Eine andere Frage betrifft die Senkung der Lohnsteuer. Welche Gesetzesänderung macht Sinn? 10 Prozent Lohnsteuer auf Mindestlöhne, 20 Prozent auf Löhne, die darüber liegen. Renten und andere Sozialleistungen werden aus dem Haushalt bezahlt. Entsprechend sollten der Pensions- sowie die anderen Sozialversicherungsfonds und mit diesen zusammen gleich sämtliche Renten- und Sozialversicherungsbeiträge abgeschafft werden. Ebenso einige Zehntausend Bürokraten. Sämtliche Sozialleistungen werden aus dem Haushalt beglichen! Übersteigt der Lohn das Zehnfache des Mindestlohnes, dann wird der überschüssige Betrag mit 15 Prozent besteuert. 5 Prozent könnten zudem in das eigene Rentenkonto eingezahlt werden, wodurch leistungsstarke Privatinvestitionen für die wirtschaftliche Entwicklung geschaffen würden. Dies käme einer echten Steuerreform gleich.
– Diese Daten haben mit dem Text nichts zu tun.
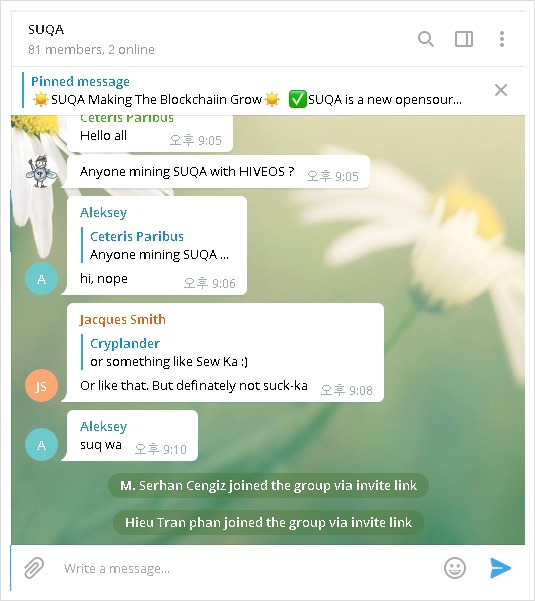535x601 pixels.
Task: Open the SUQA group title header
Action: pos(46,30)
Warum schlage ich vor, die Mindestlöhne zu besteuern? Weil bei uns etwa die Hälfte des Landes Mindestlöhne erhält, um Steuern zu sparen. Der Vorschlag des Finanzministeriums, Mindestlöhne nicht zu besteuern, wird zu einem Anstieg der Schattenwirtschaft und zu Haushaltsverlusten führen (mehr als 40 Milliarden Hrywnja, etwa 1,5 Milliarden Euro). Die Mindestlöhne und Renten sollten zudem bereits zu Beginn 2016 auf 2000 Hrywnja (etwa 75 Euro) angehoben werden, um auch wirklich die Staatskassen füllen zu können.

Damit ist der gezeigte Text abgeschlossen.